About 400 speakers got five-minute slots in two meeting rooms in the William S. Moorhead Federal Building, Downtown. They include doctors and environmental leaders who say cutting carbon emissions will save lives and reduce climate change, and industry leaders and union members who call the rules job-killers that will boost energy prices.
“It’s an opportunity to hear from the public. It’s not an opportunity for dialogue,” said Janet McCabe, acting assistant administrator for EPA’s Office of Air and Radiation who joined agency Administrator Gina McCarthy on a teleconference Monday morning. McCarthy said she would not attend the hearings.
“These rules will define our children’s future and future generations,” Frances Beinecke, president of the Natural Resources Defense Council, said during a teleconference with fellow environmental leaders.
The rules would instruct states to write plans that cut carbon emissions to state-specific levels to reach a national reduction of 30 percent. Opponents say President Obama and the EPA are targeting the coal industry at the risk of eliminating the country’s biggest source of electrical generation.
“We sure as heck don’t need rogue agencies that change things without approval of the public,” U.S. Rep. Mike Kelly, R-Butler, told a gathering at the Heritage Foundation’s office in Washington. Kelly, who is scheduled to testify at the Pittsburgh hearing on Friday, said the rules will result in 600,000 job losses with little positive impact on climate change.
“It’s not a good return on investment. I could never sell that car in a lot,” said Kelly, who owns car dealerships in Butler County.
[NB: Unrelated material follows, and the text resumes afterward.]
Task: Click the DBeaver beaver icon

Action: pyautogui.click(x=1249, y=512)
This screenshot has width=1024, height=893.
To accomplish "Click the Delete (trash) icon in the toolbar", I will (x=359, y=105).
Several groups have applied for special event permits from Pittsburgh police to express their opinions on the rules this week, said Tim McNulty, a spokesman for Mayor Bill Peduto. He said he did not have details on those groups. Police spokeswoman Sonya Toler did not respond to questions about the permit requests or how public safety agencies are preparing.
Peduto is scheduled to appear on Thursday with a group supporting the rules at the August Wilson Center, Downtown. A prayer breakfast “in support of clean air” will precede Peduto’s gathering with environmental groups such as the Sierra Club, which released a radio ad campaign in support of the rules.
“Club members will turn out in force. You can expect busloads at each hearing,” said Sierra Club Executive Director Michael Brune.
Events scheduled by opponents of the rules include a “Stop the Power Grab” news conference by Americans for Prosperity outside the federal building on Thursday and the coal rally in Station Square.
Pippy said organizers have commitments from at least 2,000 people to attend the 10 a.m. rally. Country singer Chris Higbee will lead a celebration of fossil fuels and energy.
“We’re going to put a real face on what coal actually means, for the people who need that energy to make steel and other products,” he said.
David Conti is a staff writer for Trib Total Media.